**Task instructions**
Please reproduce the lines from the first one through the line containing "at that location.", leaving out the pictures.

**Entries shown**
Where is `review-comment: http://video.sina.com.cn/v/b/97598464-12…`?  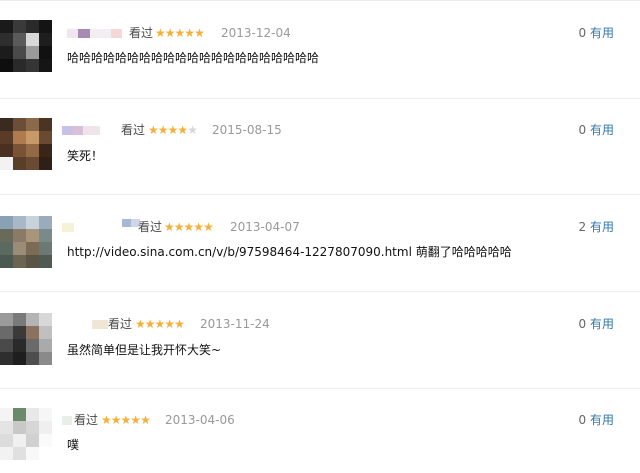
review-comment: http://video.sina.com.cn/v/b/97598464-12… is located at coordinates (290, 252).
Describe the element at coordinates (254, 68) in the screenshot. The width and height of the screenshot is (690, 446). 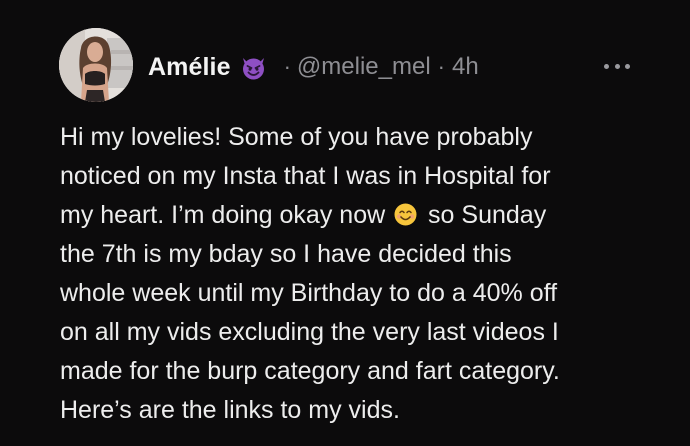
I see `smiling-devil-icon` at that location.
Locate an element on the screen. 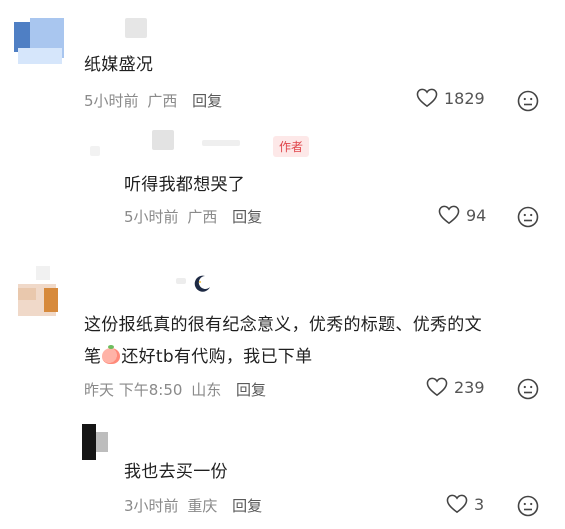 The width and height of the screenshot is (565, 529). comment-3-text-part-b: 还好tb有代购，我已下单 is located at coordinates (217, 357).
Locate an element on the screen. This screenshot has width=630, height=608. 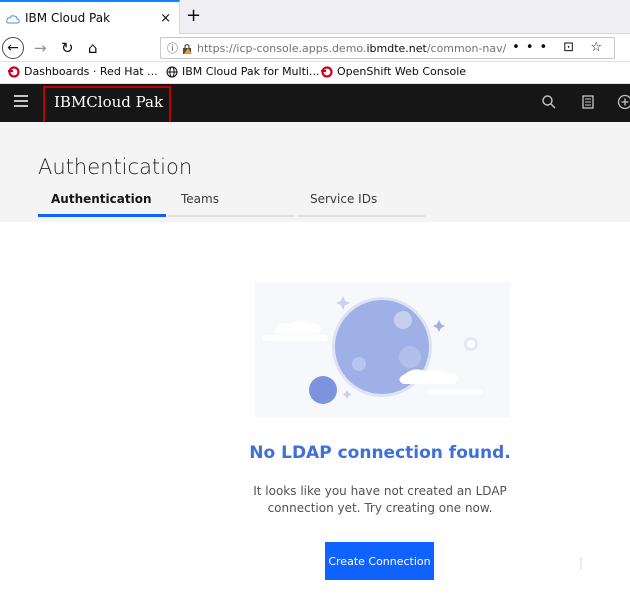
tab-authentication: Authentication is located at coordinates (102, 202).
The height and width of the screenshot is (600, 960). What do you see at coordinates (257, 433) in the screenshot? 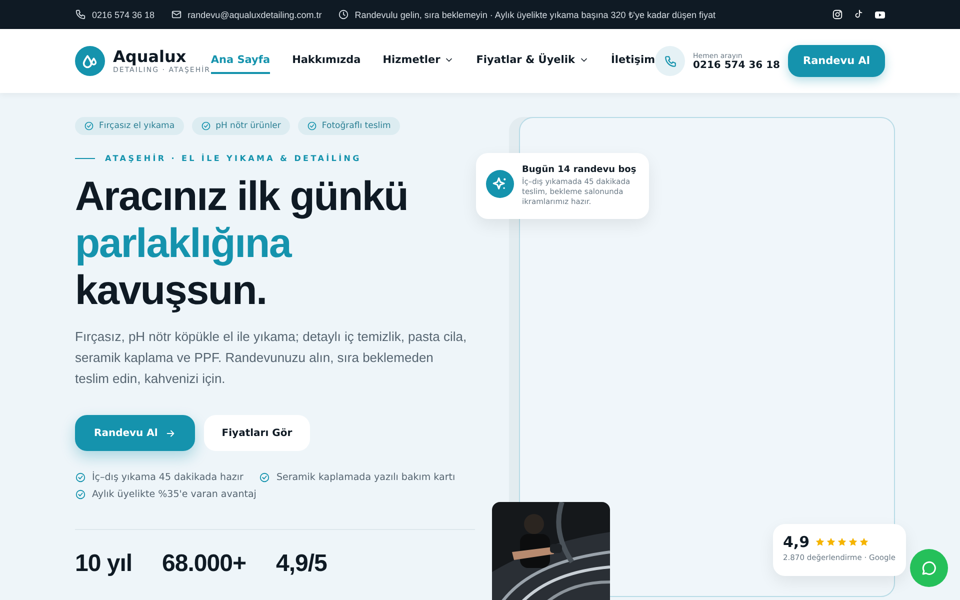
I see `prices-button: Fiyatları Gör` at bounding box center [257, 433].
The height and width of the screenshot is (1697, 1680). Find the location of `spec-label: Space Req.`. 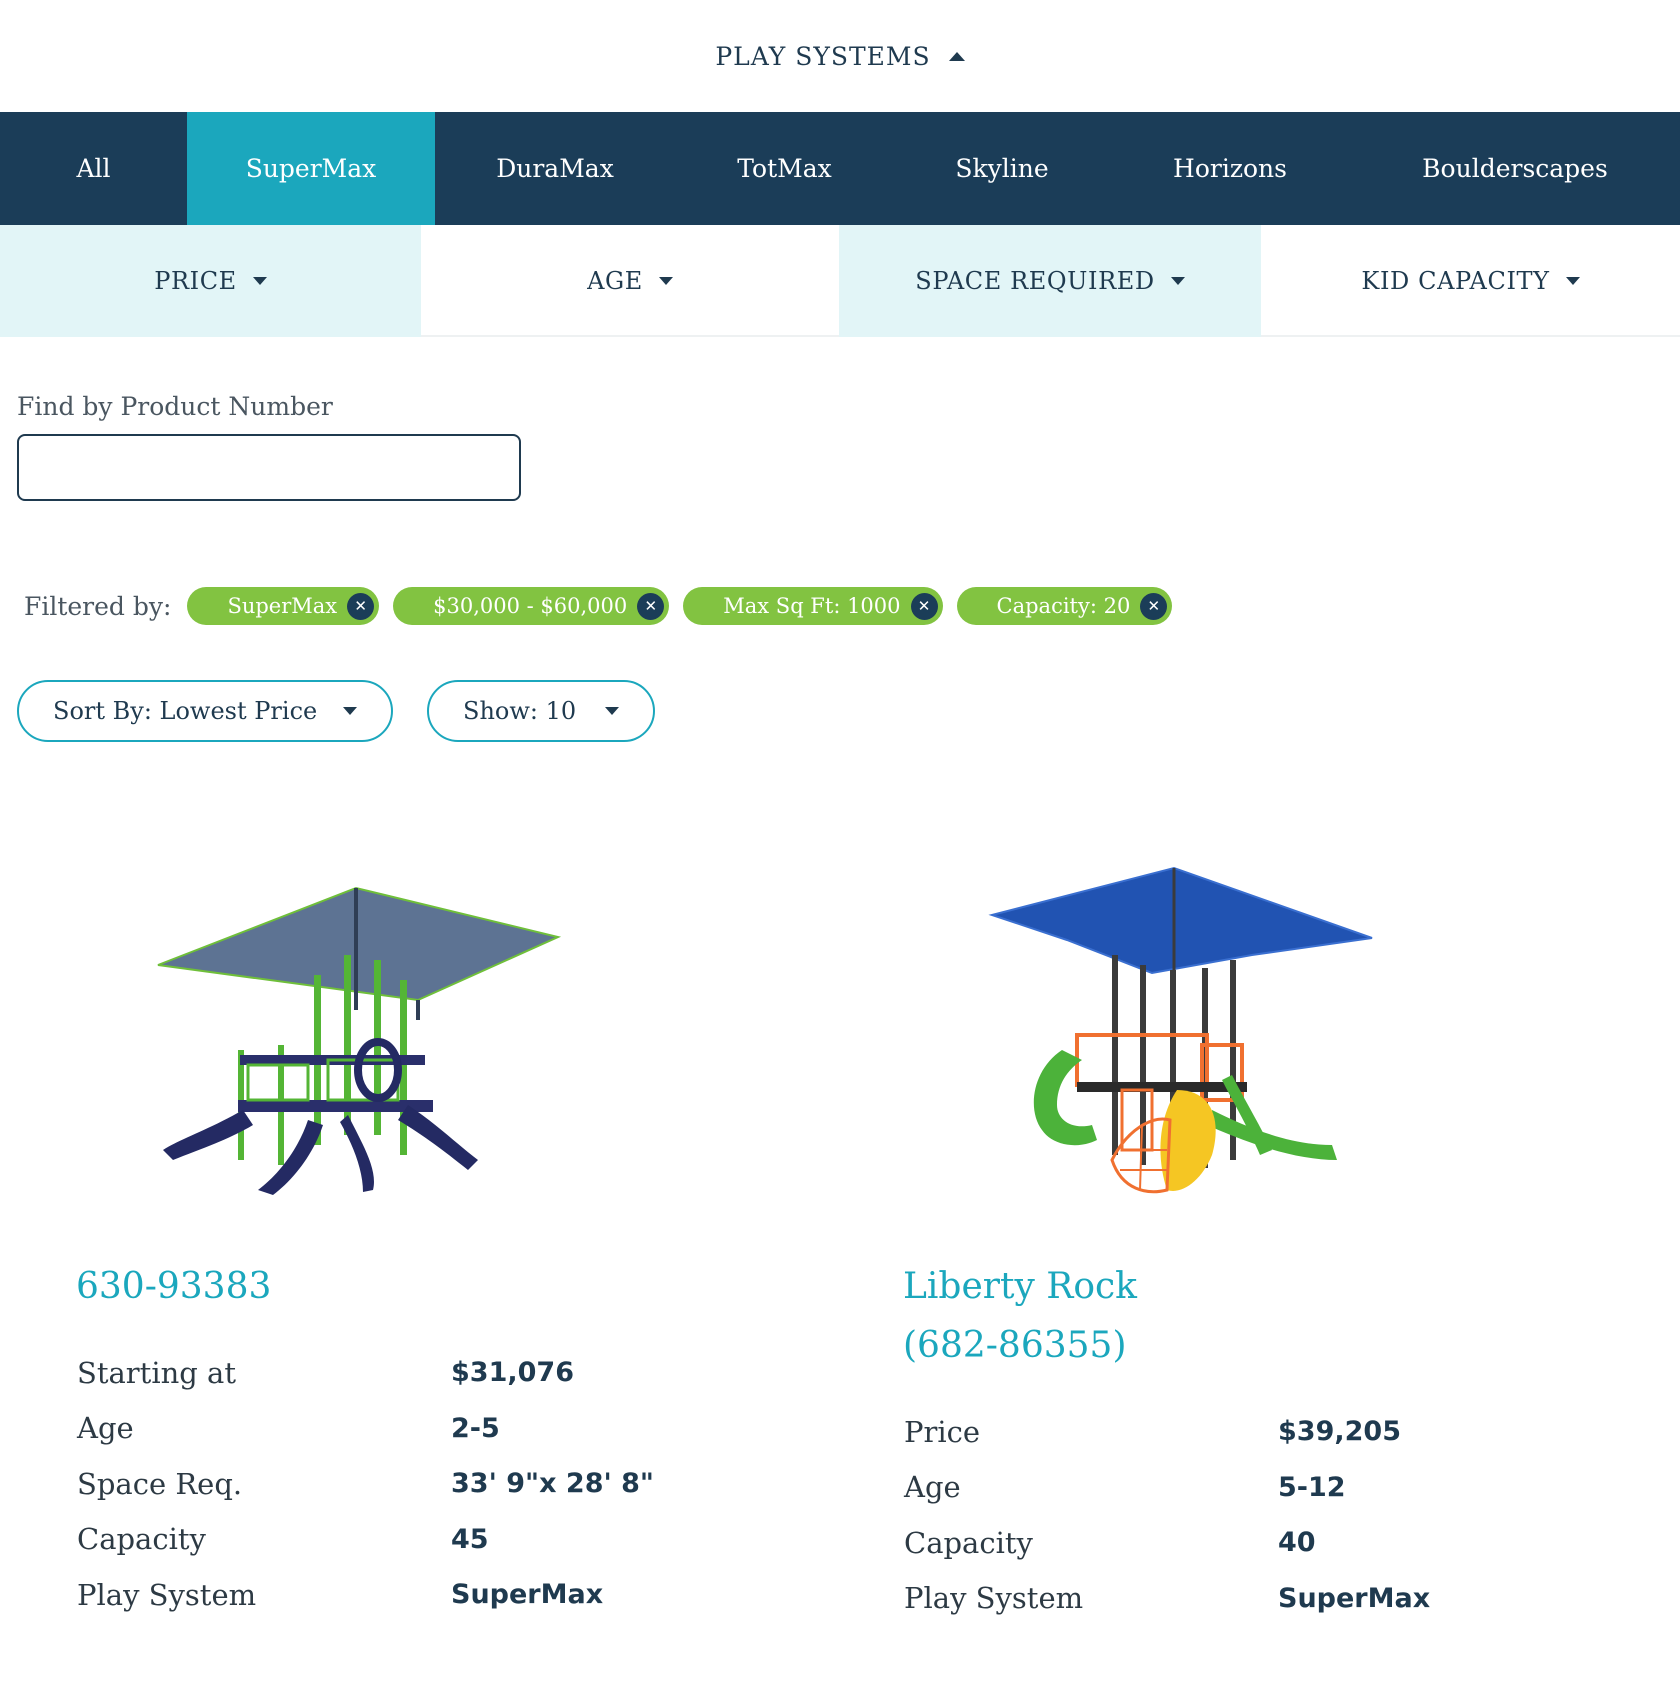

spec-label: Space Req. is located at coordinates (160, 1484).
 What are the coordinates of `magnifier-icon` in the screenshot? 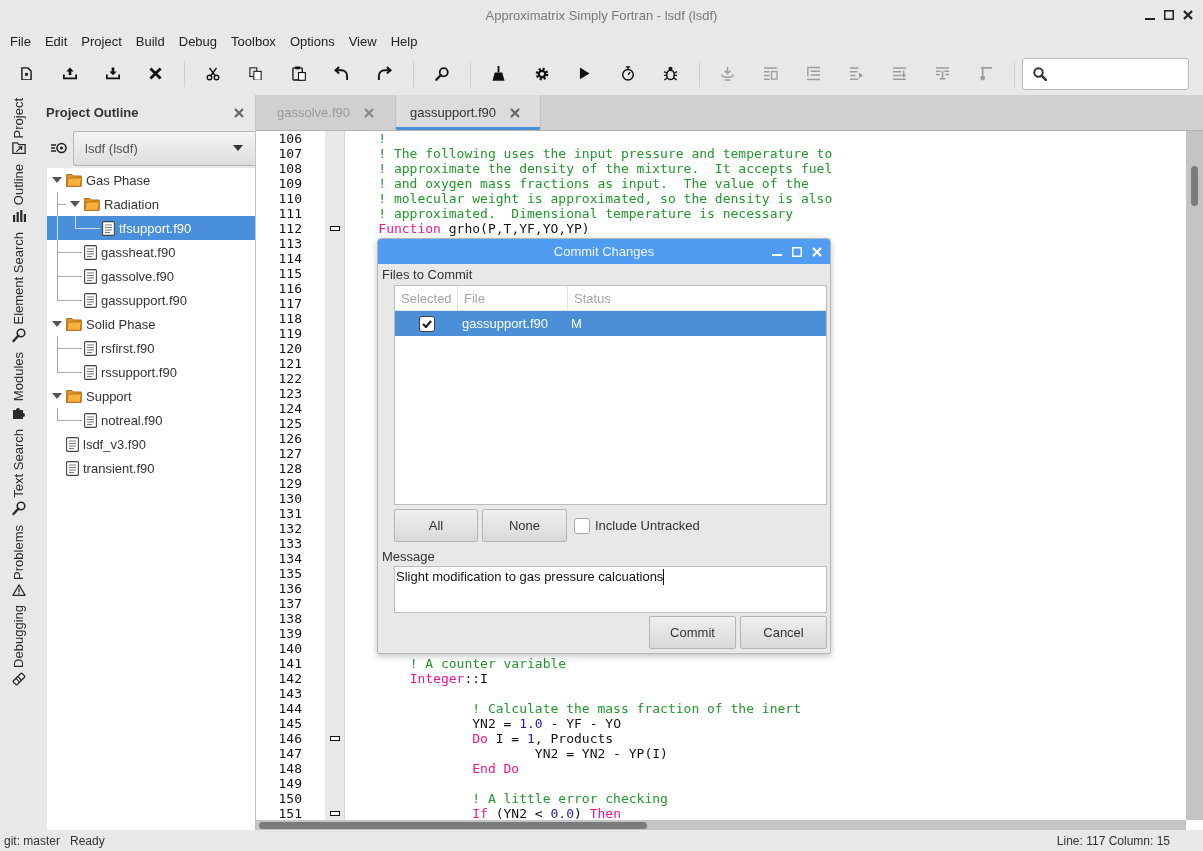 It's located at (19, 336).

**Solution to the exercise**
Where is `review-comment: http://video.sina.com.cn/v/b/97598464-12…`?  
review-comment: http://video.sina.com.cn/v/b/97598464-12… is located at coordinates (290, 252).
Describe the element at coordinates (254, 68) in the screenshot. The width and height of the screenshot is (690, 446). 
I see `smiling-devil-icon` at that location.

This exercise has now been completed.